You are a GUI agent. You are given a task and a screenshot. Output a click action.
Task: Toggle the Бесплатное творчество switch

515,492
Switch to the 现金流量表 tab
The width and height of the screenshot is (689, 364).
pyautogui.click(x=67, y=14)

* WHAT YOU HAVE TO DO *
The goal is a faithful transcription of every entry above.

* EXERCISE OUTPUT *
You are a GUI agent. You are given a task and a screenshot. Output a click action.
Task: Toggle the Бесплатное творчество switch

515,492
Switch to the 现金流量表 tab
The width and height of the screenshot is (689, 364).
pyautogui.click(x=67, y=14)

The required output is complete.